RECORDS SUPPLIED ::
((

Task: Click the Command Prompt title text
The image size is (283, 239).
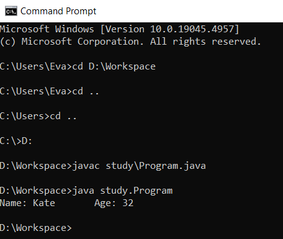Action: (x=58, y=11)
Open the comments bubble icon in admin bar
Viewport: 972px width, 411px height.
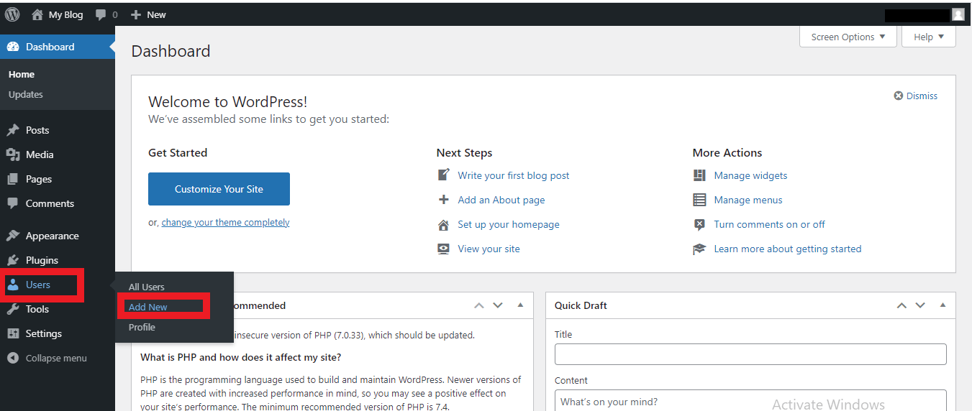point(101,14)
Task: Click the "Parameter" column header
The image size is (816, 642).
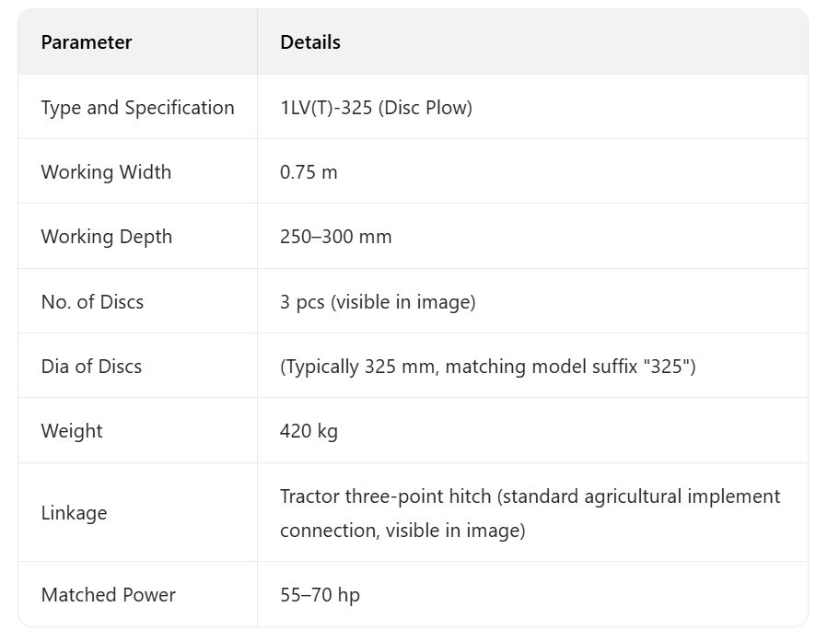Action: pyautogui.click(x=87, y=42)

))
((

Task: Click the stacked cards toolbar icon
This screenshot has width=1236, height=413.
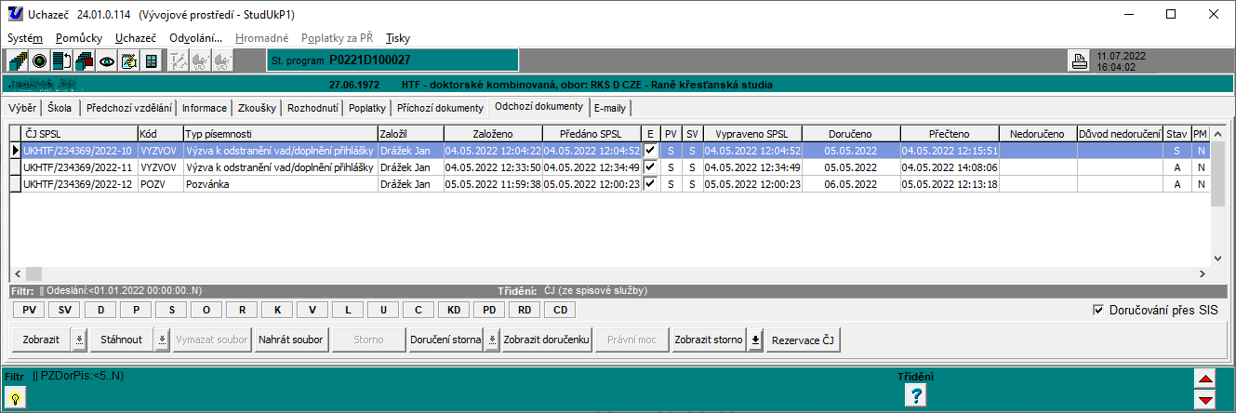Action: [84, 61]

))
((

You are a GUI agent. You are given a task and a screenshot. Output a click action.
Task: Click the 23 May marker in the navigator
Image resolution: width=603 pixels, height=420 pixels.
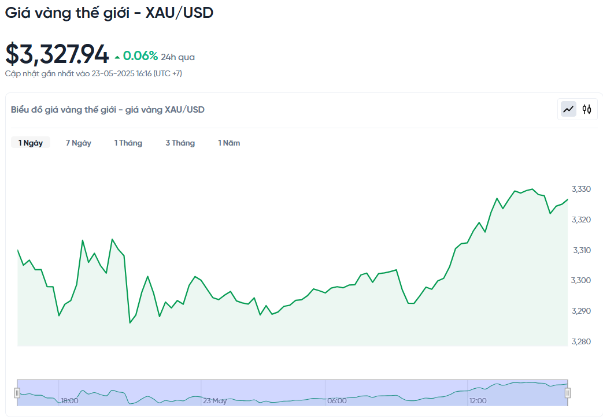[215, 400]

))

PROBLEM TO WORK ON ::
What lines in the material above contain the word "icon"? Copy them out.

FINISHED TASK ::
Open the comments bubble icon in admin bar
Task: Click the stacked cards toolbar icon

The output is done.